### Short problem 1
Could you print the text on Gerrit Dou's paintings below word for word?

── Provided text

The people in Gerrit Dou's pictures are often peering. They peer at the pages of books, at crucifixes and at urine samples. They peer into darkness or into the light. They peer out at the viewer. And the viewer must peer back. Dou painted small pictures, and he painted them minutely. They demand the closest inspection. Peer hard enough, and you may get an inkling why Gerrit Dou - rhymes with cow - was so well regarded.

Whether you'll be able to share that regard, I doubt. And that is the most interesting thing about this artist, and the best reason for going to "Gerrit Dou 1613-1675" at the Dulwich Picture Gallery. Here's a body of work that was for two centuries held in the highest esteem, and is now hard to feel much for at all.

Dou was Rembrandt's first pupil, and in his lifetime he was pretty well the top Dutch artist. He mostly painted scenes from what art historians call everyday life. People sit in front rooms, kitchens, studies. They stand in windows. They read or play the violin or water plants in a posed-for-the-camera manner.

The lighting is a version of daylight or of candlelight and very carefully laid on, but it doesn't really look like lighting. The dominant impression is brown, with glows and glistenings. For Dou, who was praised by contemporaries for his uncanny realism, reality means a shine. In this world, no texture looks very true, no substance feels very solid, but if there's an edge or a surface to send off a nice gleam that's real enough. Peer into a Dou painting, and you generally find a figure surrounded by miscellany of light-catching objects. He was especially keen on books with curling pages, on globes with a nice sheen, on cabbages ridged with highlights.

A Dou picture is a shopping list of items, a lot comprising a number of spry visual effects. The lighting, day or night, doesn't come together; it falls in arbitrary pools on the principal bits and pieces. A picture hardly ever becomes a scene. The scale of things, and the sense of a solid floor, are always insecure. As for human drama, there's a range of vacant and half-baked expressions, limp gestures, and nothing in the way of lively action or tense stillness.

────
── Data entries

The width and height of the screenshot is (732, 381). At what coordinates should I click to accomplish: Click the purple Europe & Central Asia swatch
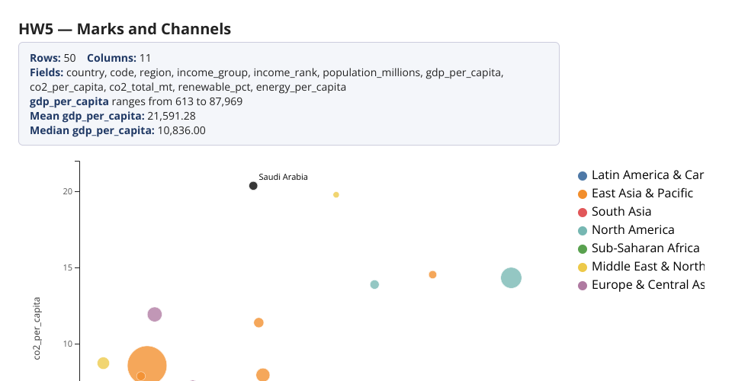click(582, 286)
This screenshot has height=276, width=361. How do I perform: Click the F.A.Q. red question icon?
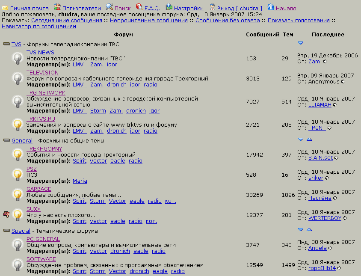coord(139,7)
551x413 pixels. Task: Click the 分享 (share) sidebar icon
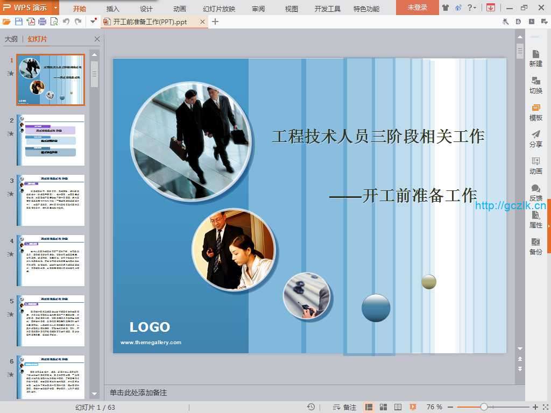tap(535, 138)
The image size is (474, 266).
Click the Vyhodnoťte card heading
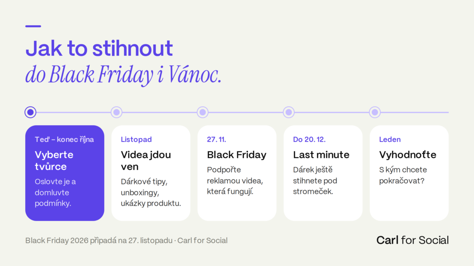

────

### Short problem 2
Can you output the lines of the records word for word, starting at the first line of the records and ending at the line that contains "coord(139,7)", with the pictures left out?

### Complete answer 1
The people in Gerrit Dou's pictures are often peering. They peer at the pages of books, at crucifixes and at urine samples. They peer into darkness or into the light. They peer out at the viewer. And the viewer must peer back. Dou painted small pictures, and he painted them minutely. They demand the closest inspection. Peer hard enough, and you may get an inkling why Gerrit Dou - rhymes with cow - was so well regarded.

Whether you'll be able to share that regard, I doubt. And that is the most interesting thing about this artist, and the best reason for going to "Gerrit Dou 1613-1675" at the Dulwich Picture Gallery. Here's a body of work that was for two centuries held in the highest esteem, and is now hard to feel much for at all.

Dou was Rembrandt's first pupil, and in his lifetime he was pretty well the top Dutch artist. He mostly painted scenes from what art historians call everyday life. People sit in front rooms, kitchens, studies. They stand in windows. They read or play the violin or water plants in a posed-for-the-camera manner.

The lighting is a version of daylight or of candlelight and very carefully laid on, but it doesn't really look like lighting. The dominant impression is brown, with glows and glistenings. For Dou, who was praised by contemporaries for his uncanny realism, reality means a shine. In this world, no texture looks very true, no substance feels very solid, but if there's an edge or a surface to send off a nice gleam that's real enough. Peer into a Dou painting, and you generally find a figure surrounded by miscellany of light-catching objects. He was especially keen on books with curling pages, on globes with a nice sheen, on cabbages ridged with highlights.

A Dou picture is a shopping list of items, a lot comprising a number of spry visual effects. The lighting, day or night, doesn't come together; it falls in arbitrary pools on the principal bits and pieces. A picture hardly ever becomes a scene. The scale of things, and the sense of a solid floor, are always insecure. As for human drama, there's a range of vacant and half-baked expressions, limp gestures, and nothing in the way of lively action or tense stillness.

### Complete answer 2
The width and height of the screenshot is (732, 381). At what coordinates should I click to accomplish: Click the purple Europe & Central Asia swatch
click(582, 286)
This screenshot has height=276, width=361. How do I perform: Click the F.A.Q. red question icon?
coord(139,7)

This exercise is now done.